In 1915, her mother remarried Charles Mason, the owner of a general store in Silver Springs. Boyer remained in Warsaw, living with the Norrises, and visited her mother and step-rather on weekends. Her father was not allowed to make contact with Boyer, per the terms of her parents' divorce, until she turned eighteen. In 1924 Boyer enrolled at Elmira College and began exploring her lesbian feelings. In 1926, her father made contact with her and they met. He was accepting of her lesbianism and the two began an intense relationship to get reacquainted. When she graduated in 1928 with a bachelor's degree and a teaching certificate, Boyer moved to Deadwood, South Dakota to live with her father and step-mother, Sarah Isabel (née Rouch).

Arriving in Deadwood, Boyer began accompanying her father on business trips. She developed numerous flirtations with other women and while with her family and intimate circle, she was open about her sexual attraction, she remained very discreet, as was dictated by the times. Her father, who often flew in his private plane to inspect the power plants he managed throughout Missouri, Nebraska and South Dakota, supported her affairs, and even helped arrange them, as long as she maintained discretion and did not report his own extramarital affairs.

Career
With the advent of the Great Depression, Boyer took a job in one of the mining camps near Deadwood and worked there for two years.
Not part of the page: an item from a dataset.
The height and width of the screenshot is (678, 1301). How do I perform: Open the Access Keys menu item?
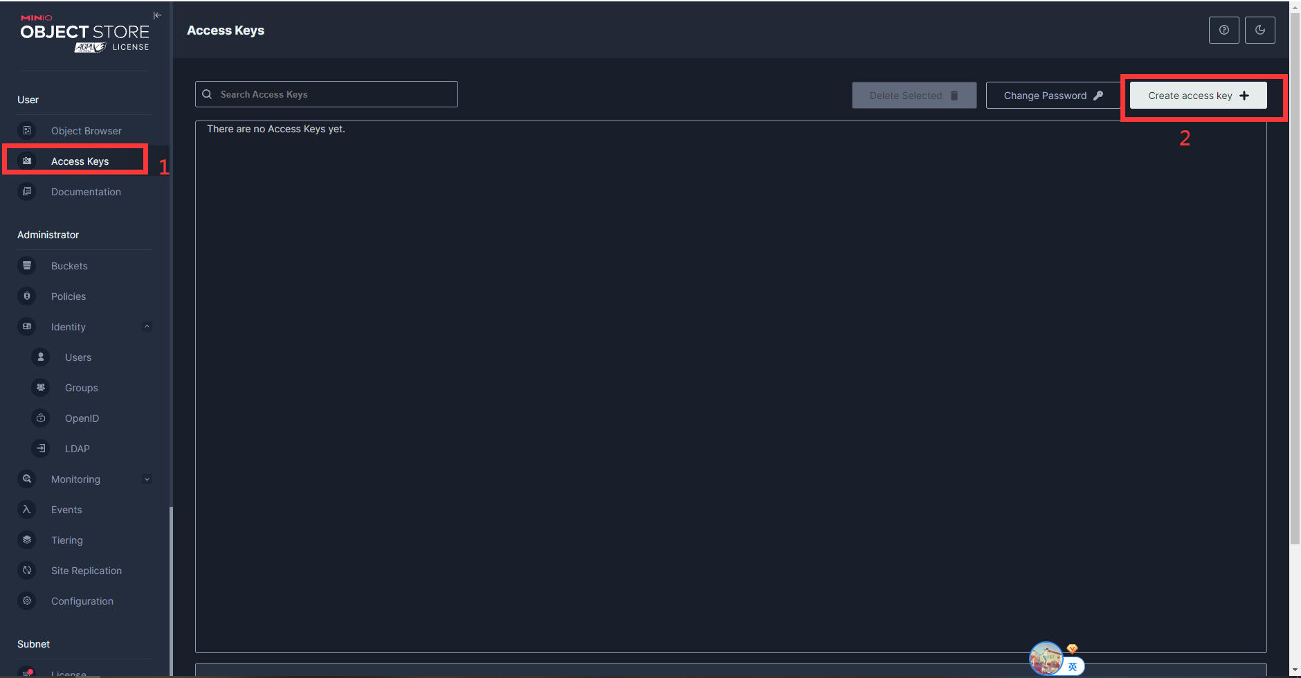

When she decided to continue her education in Chicago, her father did not want her to leave and used his influence to help her obtain employment in the Deadwood school system. In 1930, she met another teacher and fell in love and for the first time contemplated what a committed lesbian relationship was. They developed a circle of other lesbian couples, and though they did not hide their relationships, they did not discuss them. When Boyer's father died unexpectedly in 1933, she left Deadwood and returned to her mother's family in New York. She obtained a teaching position in the conservative town of Castile bringing Dorothy with her. During the week, she rented rooms in town, but on weekends she and Dorothy shared a suite her mother and step-father had created for them in their home. During their summer breaks, the couple rented an apartment in New York City, to facilitate their taking master's courses at Columbia University.

In the early 1940s, Boyer and Dorothy broke up and Julia accepted employment in Buffalo. The circumstances, much different than those she experienced with the comfortable protection of her family, did not allow her to find female companions. Soon after she attained her master's degree in education from Columbia, Boyer married Dr. Victor Reinstein on 28 September 1942 in Baltimore, Maryland, and thereafter used the name Julia Boyer Reinstein, both to avoid being associated with Nazis and to acknowledge that she never truly gave up her lesbian orientation. After teaching in New York state for a decade, Boyer Reinstein worked for a year and a half at the University of Buffalo in the history department. In 1953, she became the first historian of Cheektowaga and was one of the founders of the Erie County Historical Federation, serving as its president. When the Federation was founded there were only seven affiliates, which reached twenty-eight societies during her tenure.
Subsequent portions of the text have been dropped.